Der Mittelstürmer ist auch erfolgreichster ,,Late Goal”-Torschütze bei der Borussia und weist mit 24 Prozent die höchste Tor-Beteiligungsquote beim 5-fachen deutschen Meister auf.

,,Es war keiner der Erfolge, wie es sie schon einige gab. Kein Offensivfeuerwerk, kein gutes Pressing, kein Ergebnis großer Aktivität. Am 10. Spieltag musste harter Kampf herhalten. Und weil Borussia auch noch eine extreme Kaltschnäuzigkeit an den Tag legte, gab es bereits den 7. Erfolg in der Liga. Und spätestens jetzt die Erkenntnis, dass Meister-Träume, die es bei einigen Sympathisanten sicherlich schon gibt, keine Spinnerei sind”, schreibt die Rheinische Post am Samstag.

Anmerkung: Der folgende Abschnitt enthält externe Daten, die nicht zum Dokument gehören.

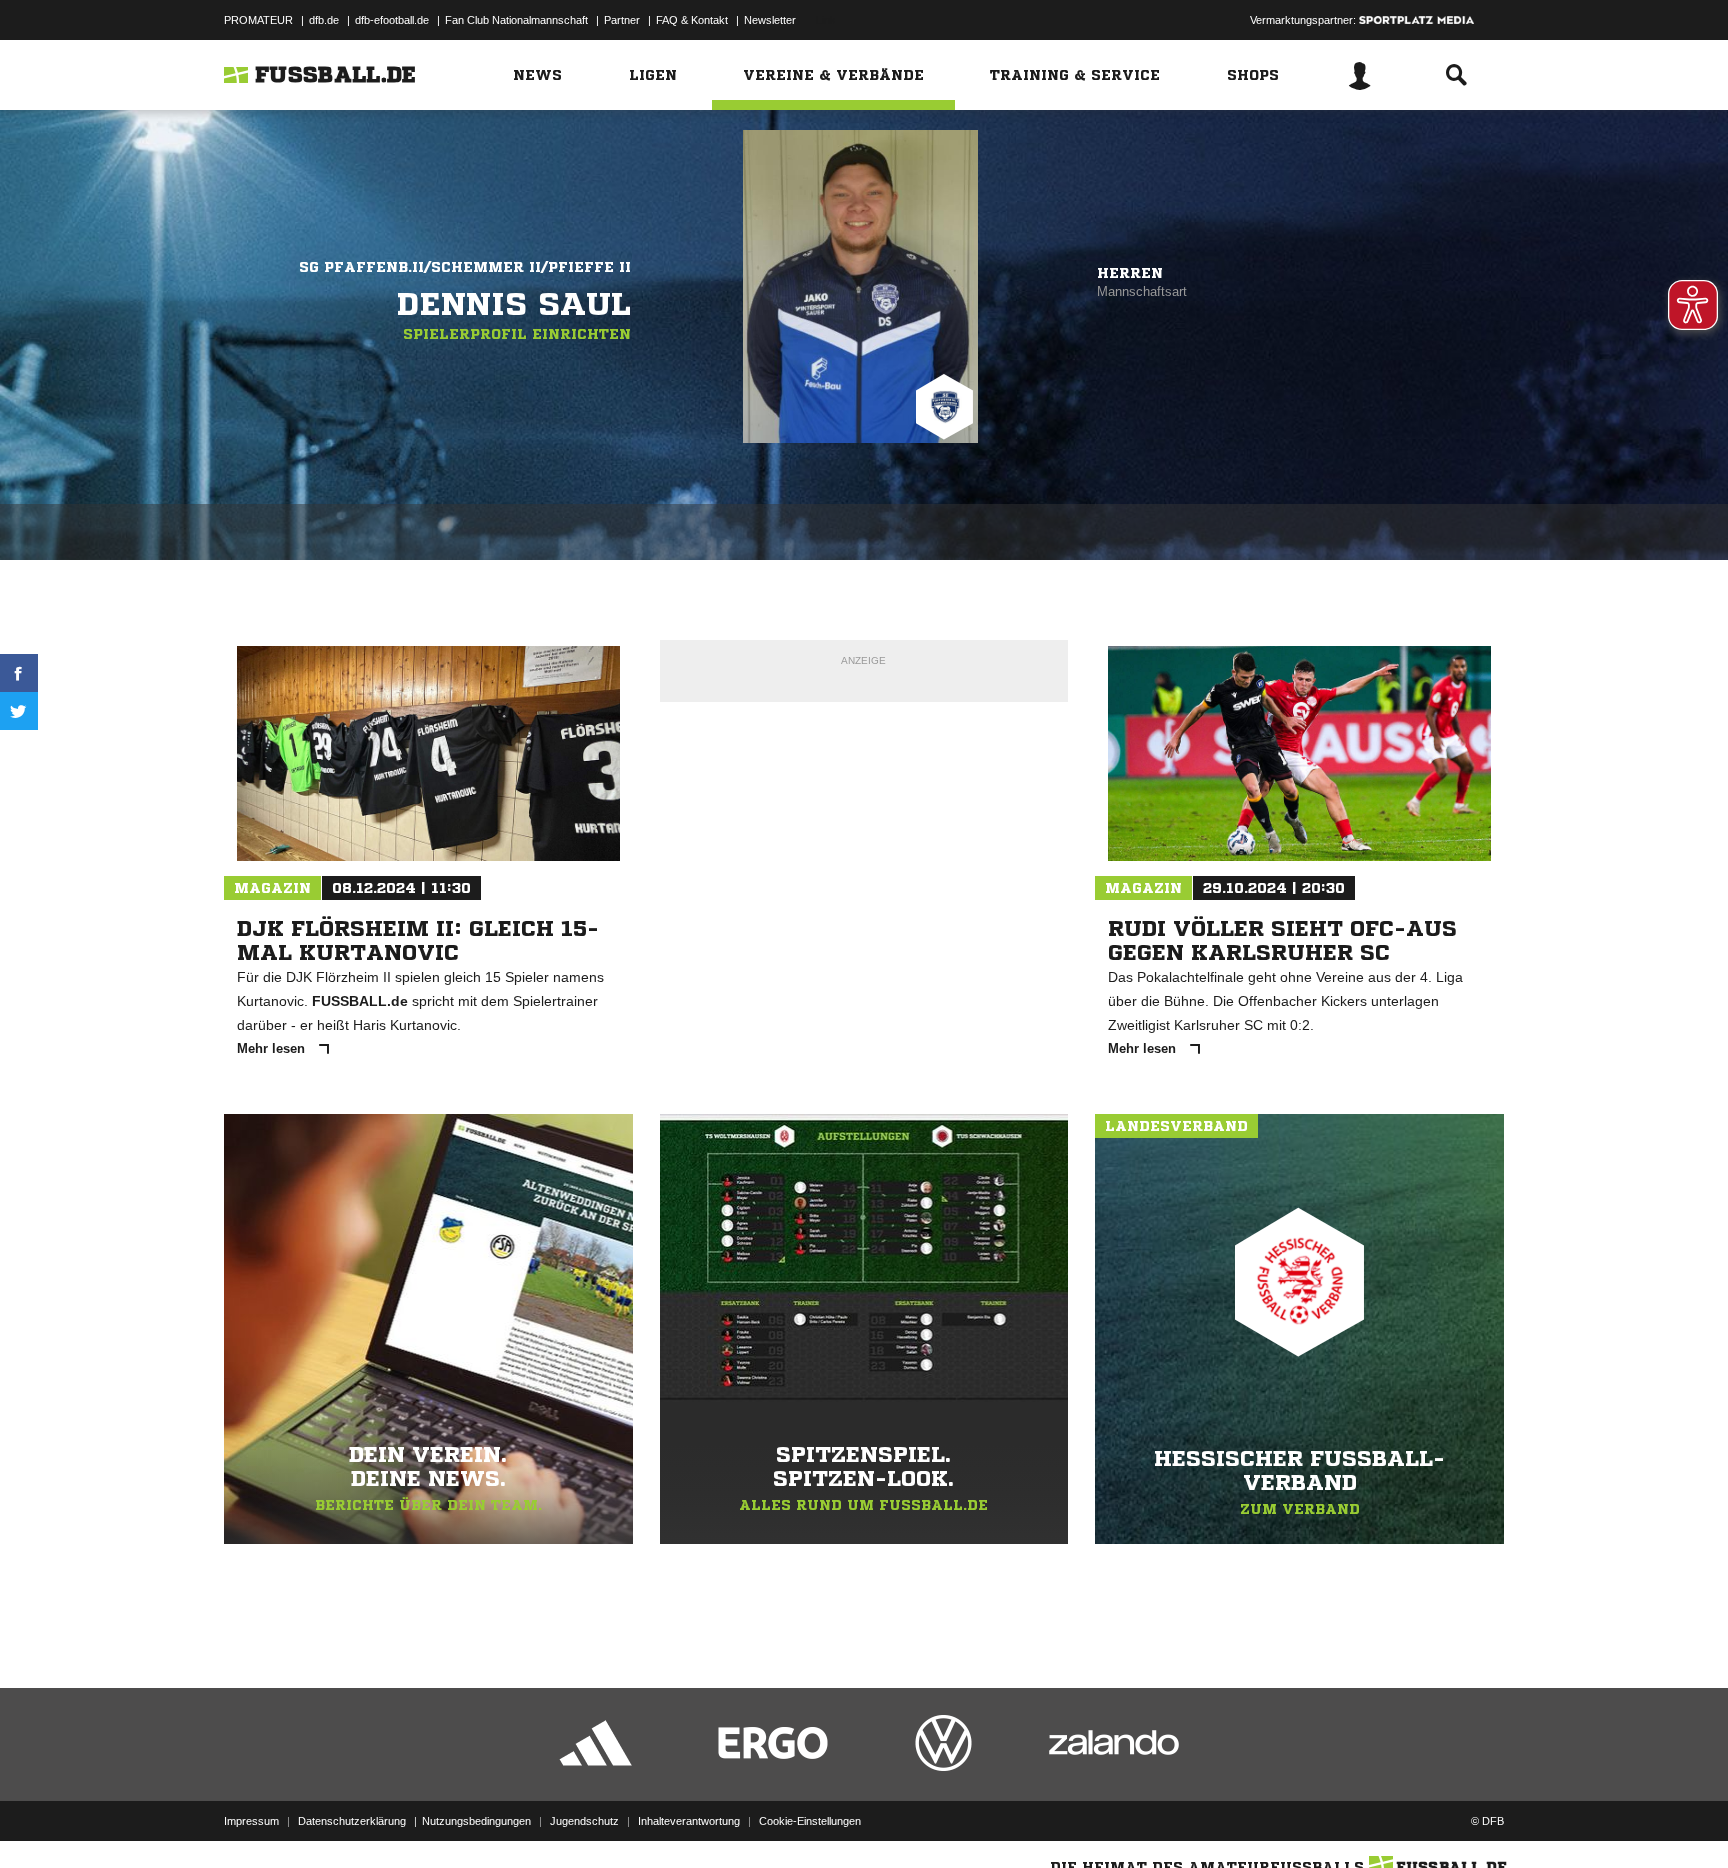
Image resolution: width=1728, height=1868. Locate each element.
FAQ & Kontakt (692, 20)
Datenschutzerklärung (352, 1821)
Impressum (251, 1821)
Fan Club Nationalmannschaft (516, 20)
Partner (622, 20)
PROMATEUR (258, 20)
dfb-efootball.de (392, 20)
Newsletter (770, 20)
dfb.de (324, 20)
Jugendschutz (584, 1821)
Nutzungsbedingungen (476, 1821)
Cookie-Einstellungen (810, 1821)
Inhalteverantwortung (689, 1821)
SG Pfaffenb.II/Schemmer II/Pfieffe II (465, 267)
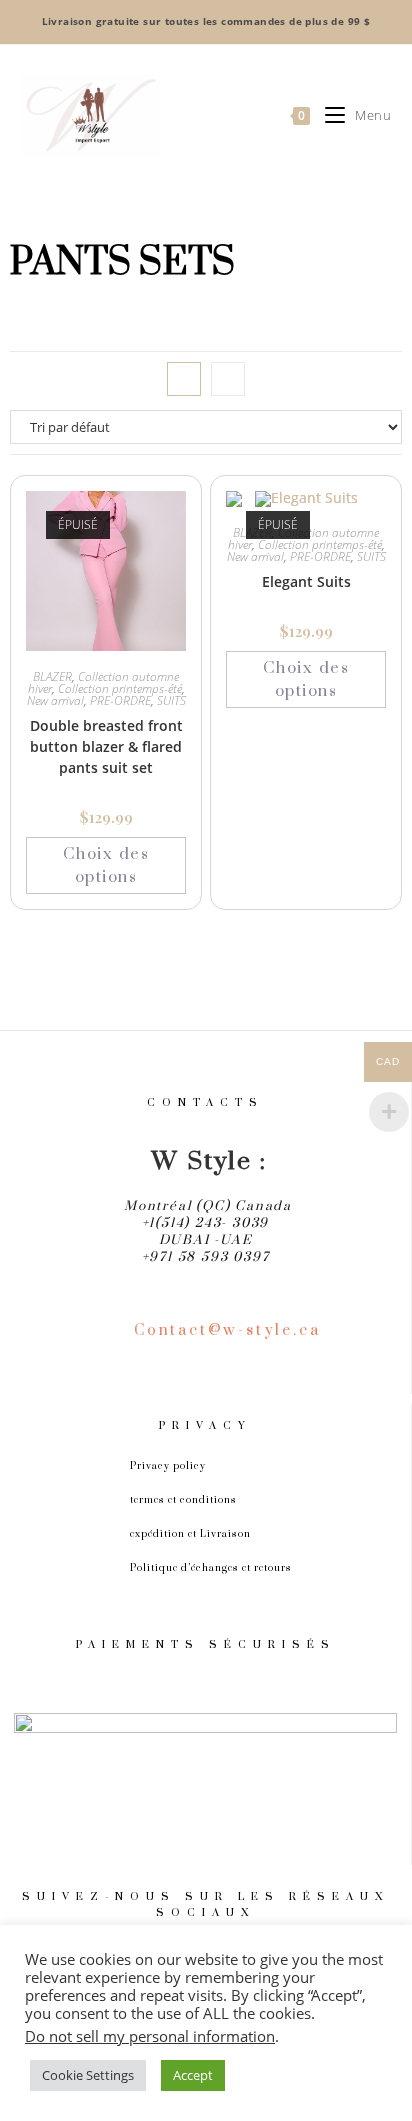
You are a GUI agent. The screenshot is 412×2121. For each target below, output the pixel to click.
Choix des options (106, 865)
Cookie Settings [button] (88, 2075)
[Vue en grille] (184, 379)
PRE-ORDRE (120, 700)
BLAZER (52, 676)
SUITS (171, 700)
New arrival (55, 700)
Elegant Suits (306, 581)
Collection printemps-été (120, 688)
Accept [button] (193, 2075)
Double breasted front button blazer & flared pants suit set (106, 746)
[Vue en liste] (228, 379)
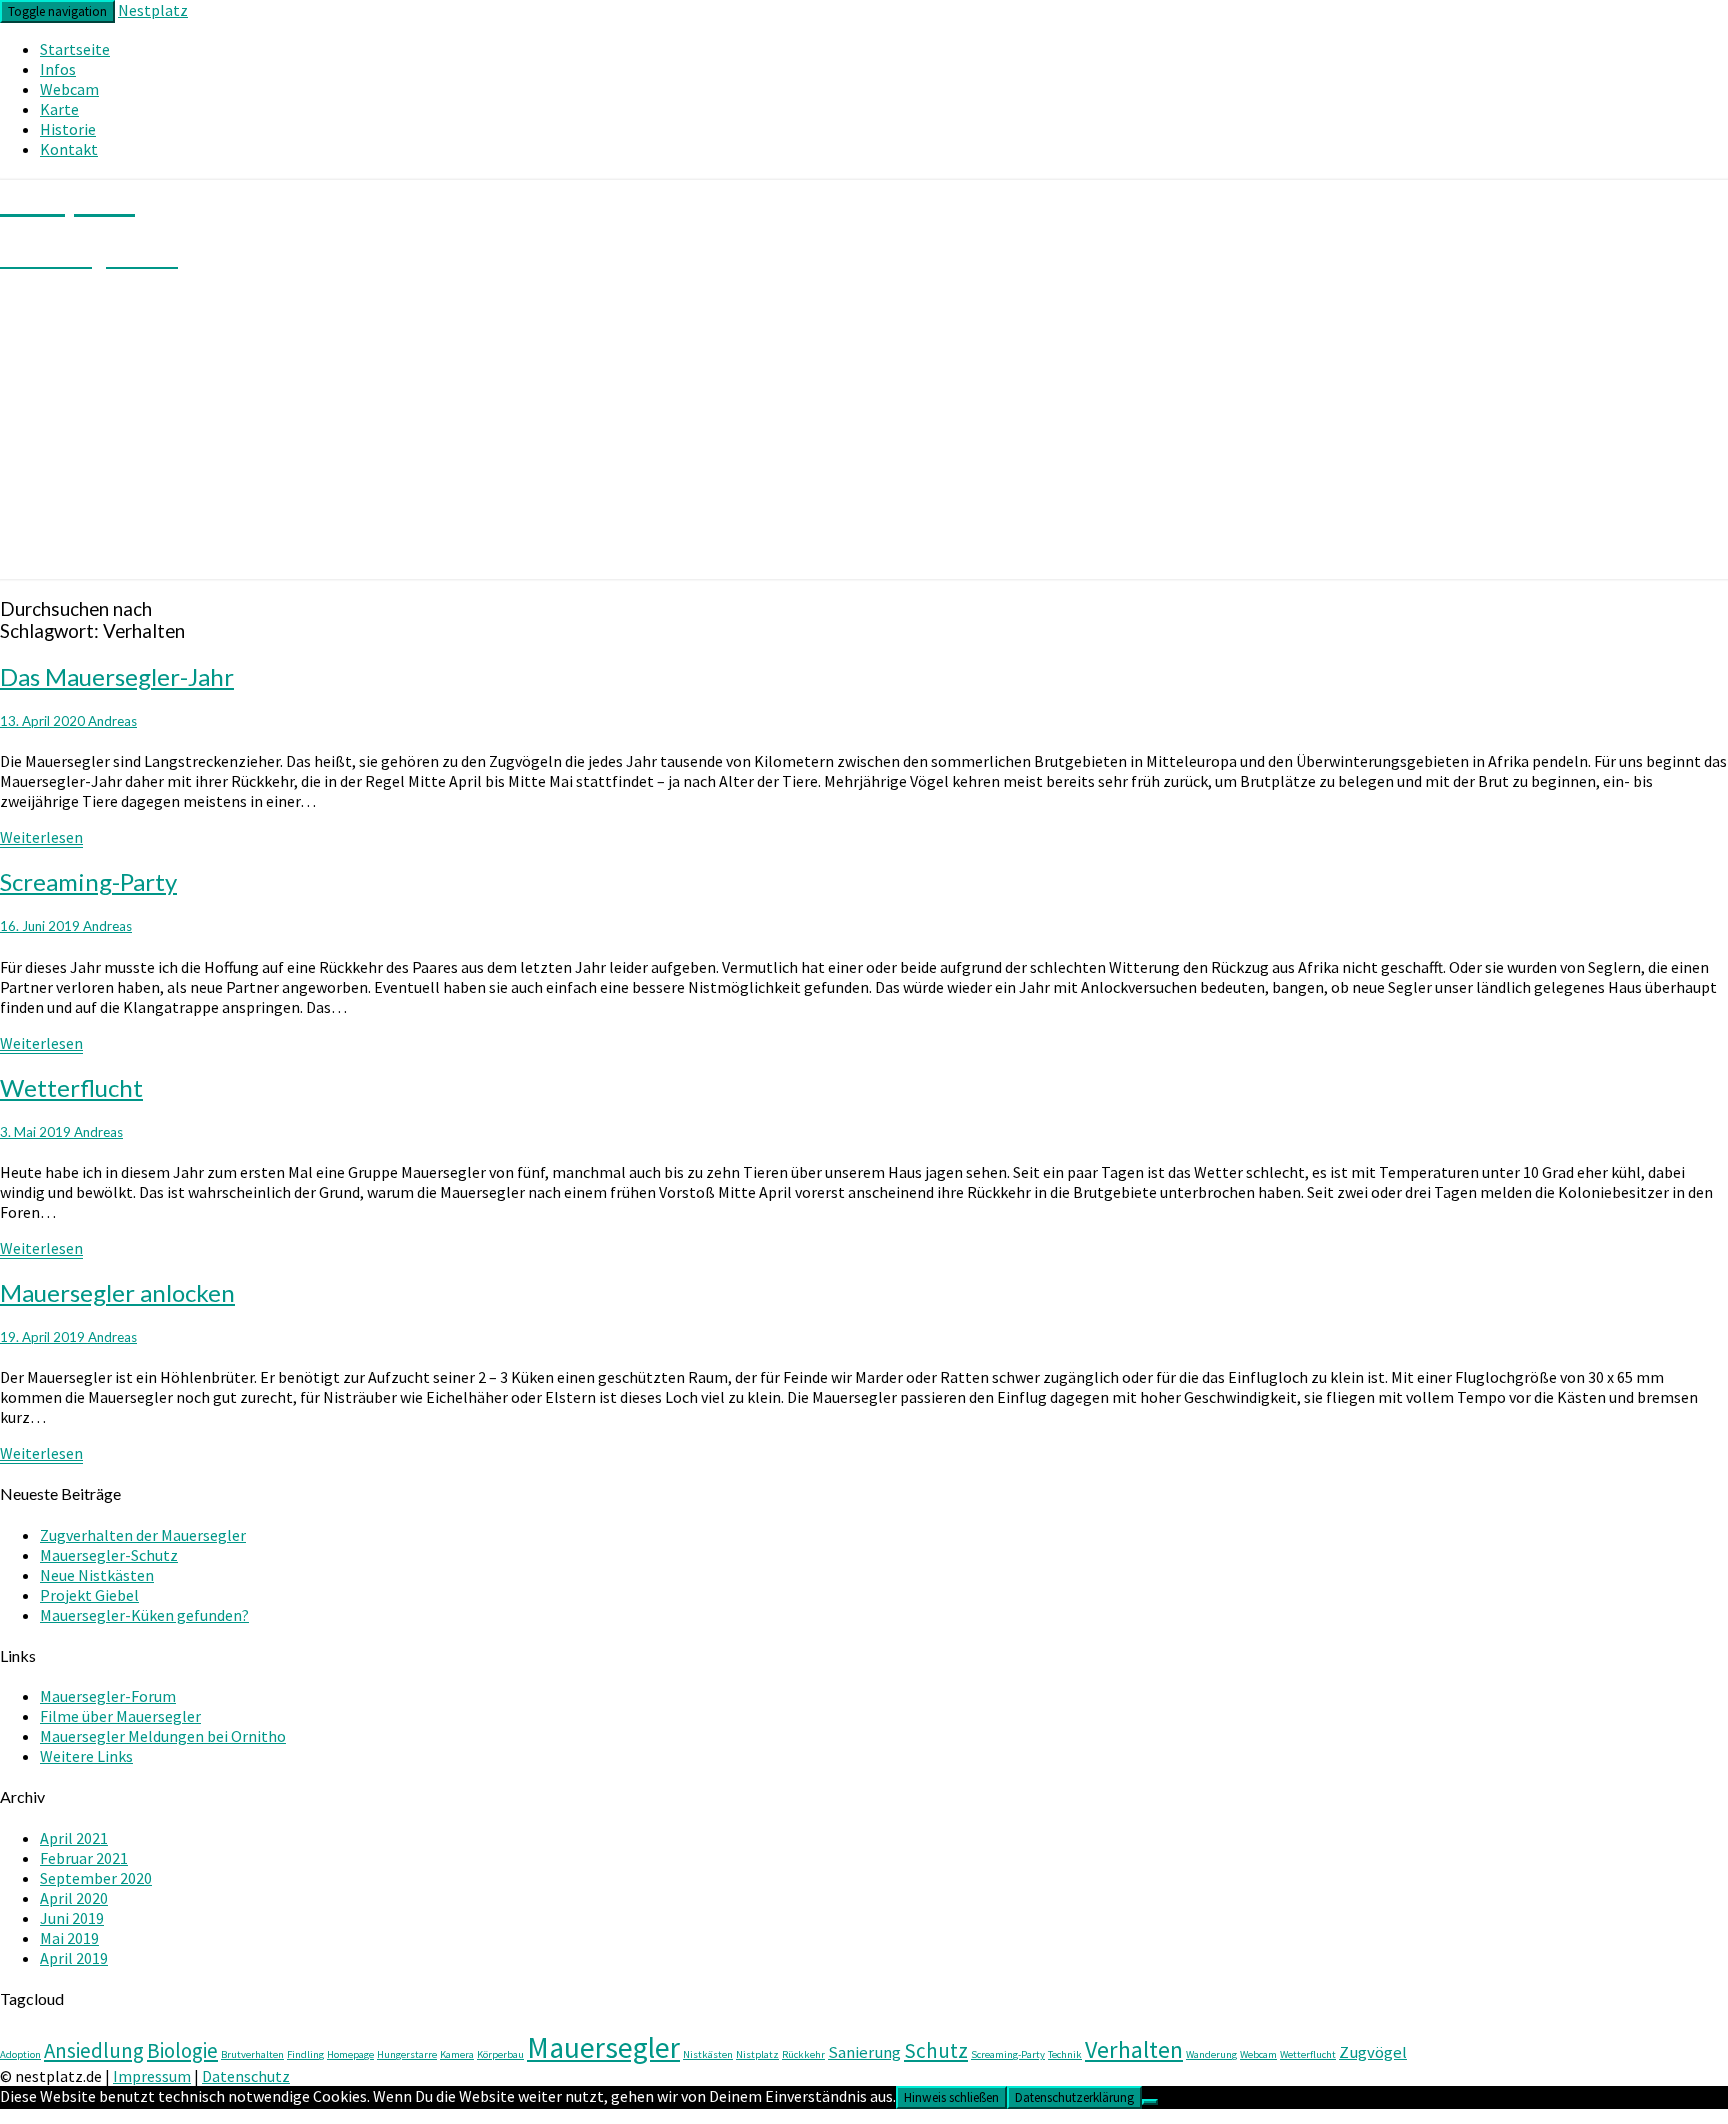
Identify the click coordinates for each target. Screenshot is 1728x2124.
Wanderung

Denn die Gladbacher offenbaren in der Liga derzeit ein Sieger-Gen, das titelreif ist und das man so nur vom FC Bayern kennt. In Leverkusen hat Borussia kaum mehr Chancen als die beiden, die zu den Toren führen.3 Punkte liegt Borussia Mönchengladbach vor dem Tabellenzweiten vom BVB. 4 Zähler Vorsprung sind es bereits auf den FC Bayern.

Bei den Heimsiegen gegen Augsburg (5:1) und Frankfurt (4:2) zeigt Borussia ein Offensivspektakel und nährt die Hoffnungen der Fans auf den ersten Meistertitel seit der Saison 1976/77.

Parallelen gibt es schon heute. Auch damals schwächelt mit Bayern München (Platz 7 am Ende) der Branchenriese und Dauer-Rivale jener Jahre, auch damals sind mit Tennis Borussia und Hertha BSC 2 Teams aus Berlin erstklassig.

,,Deutscher Meister”, zischt der unterlegene Leverkusener Coach Peter Bosz (55) bei der anschließenden Pressekonferenz Gladbach-Coach mit einem Lächeln zu. Der versucht, die Euphorie nach dem 4. Spieltag in Folge an der Spitze zu dämpfen. ,,Dass die Konkurrenten wie die Bayern patzen, das finde ich schon mal witzig”, sagt Rose am Samstag in Leverkusen, ,,ich habe es ein paar Mal gesagt: Ich glaube, dass wir in Mönchengladbach sehr, sehr froh über die Situation sind, wir haben aber in dieser Saison auch die Kehrseite der Medaille gesehen. In der Bundesliga stehen wir sehr gut da, wenn wir viele Spiele gewinnen, sind wir wahrscheinlich lange oben dabei.”